Abstract : Rapid Environmental Assessment (REA) is a goal to which acoustics can give a significant contribution. That contribution can be cast as the result of the inversion of ocean acoustic properties from the propagation of acoustic signals. Traditional ocean tomography systems and methods for their requirements of long and well populated receiving arrays and precise knowledge of the source/receiver geometries are not well adapted to Acoustic REA (AREA). An innovative concept to respond to the AREA requirements is being proposed as an integration between a network of sophisticated Acoustic-Oceanographic Buoys (AOB) and algorithms for online ocean properties inversion. A prototype of the system, including one sonobuoy and a preliminary version of the inversion code, was tested at sea during the Maritime Rapid Environment Assessment'2003 sea trial (MREA'03) and is described in this paper together with the results obtained. The AOB is a light acoustic receiving device that incorporates last generation technology for acquiring, storing and processing acoustic and non-acoustic signals received in various channels along a vertical line array.

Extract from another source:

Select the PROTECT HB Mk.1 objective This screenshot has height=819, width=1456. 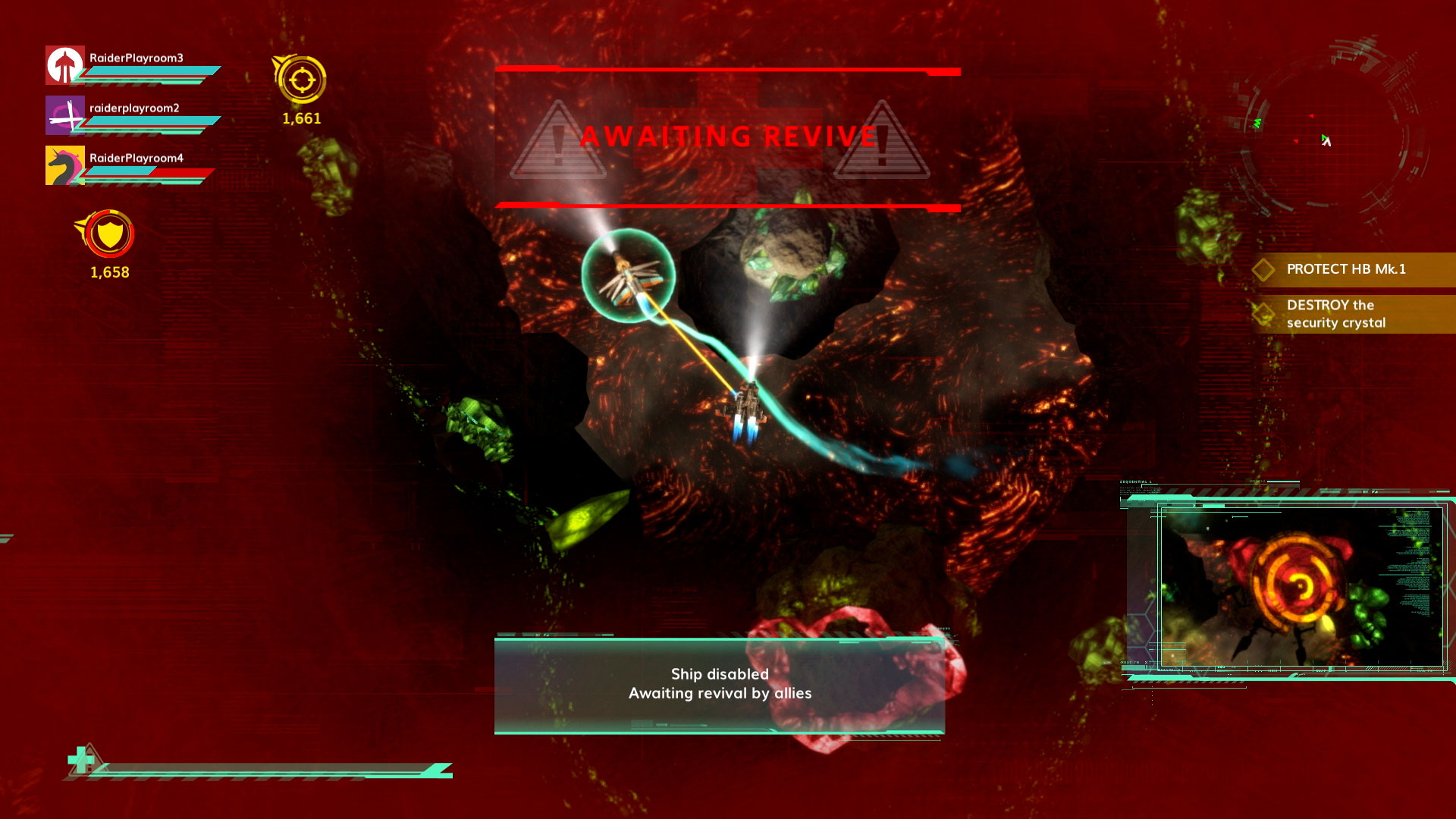(1345, 269)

The physical characteristics of the AOB, in terms of size, weight and autonomy, will tend to those of a standard sonobuoy, with however the capability of local data storage, processing and online transmission. During the MREA'03 the AOB was deployed at two occasions, during several hours, on a free drifting configuration. Source/receiver geometry was estimated from the  on the buoy GPS, that served also to precisely time mark the acoustic signals. On line processing was made possible by wireless transfer of the data and inversion in a complex range-dependent environment. Temperature profiles inverted from acoustic signals in two frequency bands on near real time are shown to approximately agree with concurrent CTD measurements.

ACKNOWLEDGMENT: this work was partially supported by FUP/Ministry of Defence  program under project LOCAPASS and AOB - REA Joint Research Project.